Sure, you speak with your tongue. But have you tried listening with it?
Researchers at Colorado State University are working to develop a retainer that acts as a hearing substitute.
If the team of engineers and neuroscientists is successful, the device will operate much like a cochlear implant, though here, the technology sends electrical impulses via Bluetooth to a very retainer-like mouthpiece packed with electrodes. When users press their tongues against the device, they will experience a distinct pattern of electrical impulses as a tingling or vibrating sensation.

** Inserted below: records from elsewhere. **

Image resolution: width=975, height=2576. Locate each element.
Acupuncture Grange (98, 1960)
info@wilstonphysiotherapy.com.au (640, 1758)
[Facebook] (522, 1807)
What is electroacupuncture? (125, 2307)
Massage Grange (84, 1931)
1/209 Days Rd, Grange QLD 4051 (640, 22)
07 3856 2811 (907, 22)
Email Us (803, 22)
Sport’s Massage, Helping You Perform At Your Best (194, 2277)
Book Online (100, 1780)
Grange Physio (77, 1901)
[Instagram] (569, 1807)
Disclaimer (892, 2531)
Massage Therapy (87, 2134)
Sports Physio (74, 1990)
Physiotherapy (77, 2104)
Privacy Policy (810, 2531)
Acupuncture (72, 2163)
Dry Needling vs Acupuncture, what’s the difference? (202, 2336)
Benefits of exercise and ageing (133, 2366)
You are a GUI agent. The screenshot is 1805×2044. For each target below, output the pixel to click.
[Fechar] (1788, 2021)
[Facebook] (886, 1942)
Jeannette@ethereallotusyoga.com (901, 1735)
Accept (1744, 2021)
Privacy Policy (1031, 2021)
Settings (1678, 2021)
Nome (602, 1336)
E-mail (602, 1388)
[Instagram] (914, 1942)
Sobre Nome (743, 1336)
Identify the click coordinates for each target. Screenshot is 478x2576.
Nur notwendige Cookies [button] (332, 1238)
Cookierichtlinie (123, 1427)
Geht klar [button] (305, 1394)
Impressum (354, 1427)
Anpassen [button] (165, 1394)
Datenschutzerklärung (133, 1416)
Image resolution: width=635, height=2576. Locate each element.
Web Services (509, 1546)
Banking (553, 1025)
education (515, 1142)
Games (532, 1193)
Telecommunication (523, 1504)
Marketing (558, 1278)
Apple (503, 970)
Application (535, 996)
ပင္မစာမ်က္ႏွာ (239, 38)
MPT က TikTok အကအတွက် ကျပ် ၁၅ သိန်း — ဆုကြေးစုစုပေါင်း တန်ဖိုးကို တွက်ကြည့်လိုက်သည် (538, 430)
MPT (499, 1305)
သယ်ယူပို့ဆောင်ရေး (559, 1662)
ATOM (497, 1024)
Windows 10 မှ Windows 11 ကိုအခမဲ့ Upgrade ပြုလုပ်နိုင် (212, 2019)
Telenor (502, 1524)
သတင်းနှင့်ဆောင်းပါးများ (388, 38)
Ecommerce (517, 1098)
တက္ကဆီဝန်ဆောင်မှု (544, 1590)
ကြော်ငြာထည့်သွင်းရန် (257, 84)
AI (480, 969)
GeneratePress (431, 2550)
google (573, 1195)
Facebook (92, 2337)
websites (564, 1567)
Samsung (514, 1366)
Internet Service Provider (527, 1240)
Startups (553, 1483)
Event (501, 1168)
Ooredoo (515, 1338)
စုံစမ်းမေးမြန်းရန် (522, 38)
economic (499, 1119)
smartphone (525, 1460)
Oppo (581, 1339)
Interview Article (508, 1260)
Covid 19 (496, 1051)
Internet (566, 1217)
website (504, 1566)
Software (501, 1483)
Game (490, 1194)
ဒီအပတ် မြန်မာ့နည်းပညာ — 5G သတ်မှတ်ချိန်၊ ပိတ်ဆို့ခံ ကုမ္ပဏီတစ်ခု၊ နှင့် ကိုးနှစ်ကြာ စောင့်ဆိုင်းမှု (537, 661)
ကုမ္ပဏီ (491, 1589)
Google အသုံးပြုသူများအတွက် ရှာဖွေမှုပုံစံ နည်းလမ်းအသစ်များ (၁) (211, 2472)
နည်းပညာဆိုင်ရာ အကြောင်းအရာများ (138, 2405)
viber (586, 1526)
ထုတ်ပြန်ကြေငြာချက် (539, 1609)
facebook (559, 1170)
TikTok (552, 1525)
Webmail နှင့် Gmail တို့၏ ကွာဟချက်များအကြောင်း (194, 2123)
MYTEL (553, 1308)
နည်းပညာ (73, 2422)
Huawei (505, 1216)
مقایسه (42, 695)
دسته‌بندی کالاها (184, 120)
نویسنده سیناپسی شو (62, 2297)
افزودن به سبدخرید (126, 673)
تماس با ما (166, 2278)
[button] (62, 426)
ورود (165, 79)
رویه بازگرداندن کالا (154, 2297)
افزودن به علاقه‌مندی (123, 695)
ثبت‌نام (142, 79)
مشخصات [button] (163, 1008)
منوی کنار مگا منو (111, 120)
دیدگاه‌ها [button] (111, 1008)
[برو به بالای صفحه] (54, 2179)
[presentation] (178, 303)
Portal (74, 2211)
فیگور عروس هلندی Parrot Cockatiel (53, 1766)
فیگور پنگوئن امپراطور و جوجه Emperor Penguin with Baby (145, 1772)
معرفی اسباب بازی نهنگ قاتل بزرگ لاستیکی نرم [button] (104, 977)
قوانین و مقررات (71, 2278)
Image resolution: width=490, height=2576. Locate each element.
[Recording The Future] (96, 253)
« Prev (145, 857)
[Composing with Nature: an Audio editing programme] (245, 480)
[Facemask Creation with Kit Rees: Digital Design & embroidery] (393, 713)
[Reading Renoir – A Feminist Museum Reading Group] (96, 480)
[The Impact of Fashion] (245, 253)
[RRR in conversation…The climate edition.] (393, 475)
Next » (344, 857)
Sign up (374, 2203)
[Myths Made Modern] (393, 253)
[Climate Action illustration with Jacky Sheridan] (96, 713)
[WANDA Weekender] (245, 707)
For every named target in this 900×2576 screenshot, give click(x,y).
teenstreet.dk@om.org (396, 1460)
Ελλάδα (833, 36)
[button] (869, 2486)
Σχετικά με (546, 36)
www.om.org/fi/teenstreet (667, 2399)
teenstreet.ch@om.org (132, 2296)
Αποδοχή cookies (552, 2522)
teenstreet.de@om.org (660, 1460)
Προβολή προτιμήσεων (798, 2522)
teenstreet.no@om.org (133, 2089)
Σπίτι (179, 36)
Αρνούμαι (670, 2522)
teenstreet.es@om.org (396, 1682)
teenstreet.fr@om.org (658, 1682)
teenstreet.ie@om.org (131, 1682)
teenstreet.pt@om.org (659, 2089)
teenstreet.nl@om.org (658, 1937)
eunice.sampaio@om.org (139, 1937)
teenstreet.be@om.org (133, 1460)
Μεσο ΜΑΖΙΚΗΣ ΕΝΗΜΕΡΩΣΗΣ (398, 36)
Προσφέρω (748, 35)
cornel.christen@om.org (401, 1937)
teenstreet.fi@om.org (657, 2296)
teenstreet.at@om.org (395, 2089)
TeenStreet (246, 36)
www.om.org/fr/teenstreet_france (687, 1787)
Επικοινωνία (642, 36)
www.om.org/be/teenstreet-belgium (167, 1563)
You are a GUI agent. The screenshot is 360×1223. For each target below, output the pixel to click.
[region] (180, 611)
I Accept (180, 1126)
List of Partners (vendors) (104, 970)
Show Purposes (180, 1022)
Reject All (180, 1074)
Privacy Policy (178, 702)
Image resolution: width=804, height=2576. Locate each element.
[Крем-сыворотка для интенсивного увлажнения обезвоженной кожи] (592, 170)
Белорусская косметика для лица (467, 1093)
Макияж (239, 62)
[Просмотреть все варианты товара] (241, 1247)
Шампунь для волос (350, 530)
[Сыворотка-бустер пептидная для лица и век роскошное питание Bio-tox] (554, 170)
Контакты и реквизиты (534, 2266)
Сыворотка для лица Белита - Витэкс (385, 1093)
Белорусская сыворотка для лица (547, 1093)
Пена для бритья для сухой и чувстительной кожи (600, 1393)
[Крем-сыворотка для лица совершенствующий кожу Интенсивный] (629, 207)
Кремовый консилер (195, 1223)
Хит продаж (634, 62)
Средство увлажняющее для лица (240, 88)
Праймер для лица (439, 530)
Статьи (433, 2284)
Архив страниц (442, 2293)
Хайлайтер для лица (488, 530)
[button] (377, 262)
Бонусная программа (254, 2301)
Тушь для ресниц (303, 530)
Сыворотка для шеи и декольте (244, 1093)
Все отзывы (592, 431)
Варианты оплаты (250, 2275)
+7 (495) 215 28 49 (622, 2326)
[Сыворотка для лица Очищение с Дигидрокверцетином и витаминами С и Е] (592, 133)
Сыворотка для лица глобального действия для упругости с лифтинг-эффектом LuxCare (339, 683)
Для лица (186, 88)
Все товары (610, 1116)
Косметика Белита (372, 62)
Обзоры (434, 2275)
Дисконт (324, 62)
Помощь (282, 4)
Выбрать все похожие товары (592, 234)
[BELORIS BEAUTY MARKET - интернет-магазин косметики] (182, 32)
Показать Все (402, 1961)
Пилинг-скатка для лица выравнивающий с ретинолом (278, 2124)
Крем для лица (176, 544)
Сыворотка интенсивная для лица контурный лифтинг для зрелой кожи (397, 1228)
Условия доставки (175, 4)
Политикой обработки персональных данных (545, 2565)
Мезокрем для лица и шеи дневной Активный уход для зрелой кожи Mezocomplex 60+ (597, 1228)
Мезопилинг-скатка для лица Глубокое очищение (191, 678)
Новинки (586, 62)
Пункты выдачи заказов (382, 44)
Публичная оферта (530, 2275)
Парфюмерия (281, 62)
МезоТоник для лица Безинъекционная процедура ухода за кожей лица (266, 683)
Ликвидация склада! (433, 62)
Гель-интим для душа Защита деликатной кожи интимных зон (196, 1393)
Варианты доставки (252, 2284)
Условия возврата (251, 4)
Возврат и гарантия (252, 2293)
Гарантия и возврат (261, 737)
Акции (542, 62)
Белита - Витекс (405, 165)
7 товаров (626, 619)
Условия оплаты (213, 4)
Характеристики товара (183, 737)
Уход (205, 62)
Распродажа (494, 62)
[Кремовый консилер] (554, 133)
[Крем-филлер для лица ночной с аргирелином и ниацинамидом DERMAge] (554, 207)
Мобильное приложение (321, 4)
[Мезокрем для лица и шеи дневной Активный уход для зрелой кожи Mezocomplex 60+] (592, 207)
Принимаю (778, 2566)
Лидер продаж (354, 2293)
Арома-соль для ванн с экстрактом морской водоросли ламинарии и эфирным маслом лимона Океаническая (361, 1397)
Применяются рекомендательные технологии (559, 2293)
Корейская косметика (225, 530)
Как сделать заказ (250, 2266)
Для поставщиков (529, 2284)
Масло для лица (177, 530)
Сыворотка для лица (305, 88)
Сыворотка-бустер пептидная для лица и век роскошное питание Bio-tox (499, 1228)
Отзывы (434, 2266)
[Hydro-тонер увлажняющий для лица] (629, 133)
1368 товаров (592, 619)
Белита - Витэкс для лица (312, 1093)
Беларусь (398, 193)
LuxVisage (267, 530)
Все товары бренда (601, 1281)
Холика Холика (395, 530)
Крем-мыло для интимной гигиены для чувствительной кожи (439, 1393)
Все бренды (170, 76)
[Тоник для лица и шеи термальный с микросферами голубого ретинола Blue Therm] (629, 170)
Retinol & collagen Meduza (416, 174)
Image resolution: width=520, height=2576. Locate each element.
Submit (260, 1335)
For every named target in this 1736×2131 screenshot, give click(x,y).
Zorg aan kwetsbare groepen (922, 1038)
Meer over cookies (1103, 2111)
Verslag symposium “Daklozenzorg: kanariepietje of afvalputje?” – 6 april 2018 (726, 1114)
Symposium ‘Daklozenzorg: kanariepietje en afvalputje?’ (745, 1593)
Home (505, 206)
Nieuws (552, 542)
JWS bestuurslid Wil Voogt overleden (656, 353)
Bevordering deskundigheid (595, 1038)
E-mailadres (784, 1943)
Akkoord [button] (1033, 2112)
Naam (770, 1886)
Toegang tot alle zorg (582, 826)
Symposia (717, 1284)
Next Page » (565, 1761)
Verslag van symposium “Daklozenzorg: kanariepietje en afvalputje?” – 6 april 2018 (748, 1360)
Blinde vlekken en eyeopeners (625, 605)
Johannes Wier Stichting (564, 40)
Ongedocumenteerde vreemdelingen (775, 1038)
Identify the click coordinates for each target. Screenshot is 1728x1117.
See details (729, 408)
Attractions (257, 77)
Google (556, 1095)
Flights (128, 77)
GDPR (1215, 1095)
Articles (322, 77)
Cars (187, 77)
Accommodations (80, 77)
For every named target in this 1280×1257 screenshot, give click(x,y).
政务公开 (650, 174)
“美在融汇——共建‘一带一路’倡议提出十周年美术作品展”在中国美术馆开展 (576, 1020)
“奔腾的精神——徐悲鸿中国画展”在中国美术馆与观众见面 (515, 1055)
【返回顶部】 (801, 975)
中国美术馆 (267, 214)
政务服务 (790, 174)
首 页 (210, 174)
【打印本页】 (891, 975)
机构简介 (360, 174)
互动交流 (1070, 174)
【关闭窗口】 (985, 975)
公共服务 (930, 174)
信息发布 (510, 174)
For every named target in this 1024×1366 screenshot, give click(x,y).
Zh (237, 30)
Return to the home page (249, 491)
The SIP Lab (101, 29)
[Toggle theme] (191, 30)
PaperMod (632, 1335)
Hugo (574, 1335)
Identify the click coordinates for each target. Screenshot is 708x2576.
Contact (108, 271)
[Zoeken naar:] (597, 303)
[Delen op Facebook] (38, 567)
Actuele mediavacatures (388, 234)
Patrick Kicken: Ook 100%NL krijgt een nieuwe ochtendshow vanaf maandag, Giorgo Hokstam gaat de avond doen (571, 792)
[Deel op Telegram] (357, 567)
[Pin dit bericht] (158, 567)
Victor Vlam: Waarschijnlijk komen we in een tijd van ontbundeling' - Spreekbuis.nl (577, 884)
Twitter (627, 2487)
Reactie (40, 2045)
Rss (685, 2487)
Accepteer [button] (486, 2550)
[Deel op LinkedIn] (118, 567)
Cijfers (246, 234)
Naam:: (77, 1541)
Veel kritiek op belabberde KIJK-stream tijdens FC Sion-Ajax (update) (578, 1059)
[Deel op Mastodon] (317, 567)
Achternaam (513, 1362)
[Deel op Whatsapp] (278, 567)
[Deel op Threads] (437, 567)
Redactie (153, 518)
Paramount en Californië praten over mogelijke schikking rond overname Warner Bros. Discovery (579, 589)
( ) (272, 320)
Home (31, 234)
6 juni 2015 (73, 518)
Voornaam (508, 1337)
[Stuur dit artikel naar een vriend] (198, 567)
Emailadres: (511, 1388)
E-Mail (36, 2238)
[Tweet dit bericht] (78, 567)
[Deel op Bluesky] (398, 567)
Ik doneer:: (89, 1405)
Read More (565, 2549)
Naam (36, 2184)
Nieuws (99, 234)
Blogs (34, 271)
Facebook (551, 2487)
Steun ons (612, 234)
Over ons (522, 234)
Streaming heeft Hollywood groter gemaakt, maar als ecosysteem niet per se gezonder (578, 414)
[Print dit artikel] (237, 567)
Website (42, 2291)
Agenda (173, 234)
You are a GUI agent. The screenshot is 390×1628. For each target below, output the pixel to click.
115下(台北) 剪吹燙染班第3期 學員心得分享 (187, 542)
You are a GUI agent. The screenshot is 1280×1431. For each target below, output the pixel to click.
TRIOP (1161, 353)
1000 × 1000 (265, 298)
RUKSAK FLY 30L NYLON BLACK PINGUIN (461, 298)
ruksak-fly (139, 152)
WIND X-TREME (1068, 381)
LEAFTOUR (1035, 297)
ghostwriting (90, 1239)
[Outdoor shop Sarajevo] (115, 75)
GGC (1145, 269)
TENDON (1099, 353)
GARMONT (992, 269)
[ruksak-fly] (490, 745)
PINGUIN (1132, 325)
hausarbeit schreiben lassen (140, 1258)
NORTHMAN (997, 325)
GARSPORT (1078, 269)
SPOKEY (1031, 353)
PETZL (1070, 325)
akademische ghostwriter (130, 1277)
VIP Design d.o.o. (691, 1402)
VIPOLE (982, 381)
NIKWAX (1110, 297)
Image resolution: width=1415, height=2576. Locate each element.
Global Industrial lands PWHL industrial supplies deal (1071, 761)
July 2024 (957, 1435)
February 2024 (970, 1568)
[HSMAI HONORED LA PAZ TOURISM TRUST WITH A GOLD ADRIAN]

While the tongue might not seem like the obvious choice for a conduit of sound, the muscle contains thousands of nerves that make it possible for the region of the brain devoted to interpreting touch sensations to decode complicated information. The hope is that, with training, the brain will learn to interpret specific patterns as words, thus allowing someone to “hear” with their tongue.
The team is optimistic that the cost of these retainers will be low in comparison to the $100,000 people typically shell out for cochlear implants. However, this price estimate is based on the assumption that the tongue has a standardized pattern of nerves. If so, the retainer can be one size fits all. The research team is currently conducting experiments involving participants who are asked to place an array of electrodes in their mouth, then report the strength and location of electrical impulses on their tongues. If it turns out all tongues are not created equal, then the device will need to be customized, and this will drive up costs.
And while many in the science and technology community are excited about the prospect of restoring hearing to deaf or hearing impaired people, potential recipients of this new device may be less than excited about this development. Many deaf people have been very outspoken against cochlear implants over the years, some even going so far as to say that cochlear implants are a form of “cultural genocide” to the deaf community.
John Williams, project lead and associate professor in C.S.U.’s Department of Mechanical Engineering, remains optimistic about the hearing retainer’s potential, saying: “Cochlear implants are very effective and have transformed many lives, but not everyone is a candidate. We think our device will be just as effective but will work for many more people and cost less.”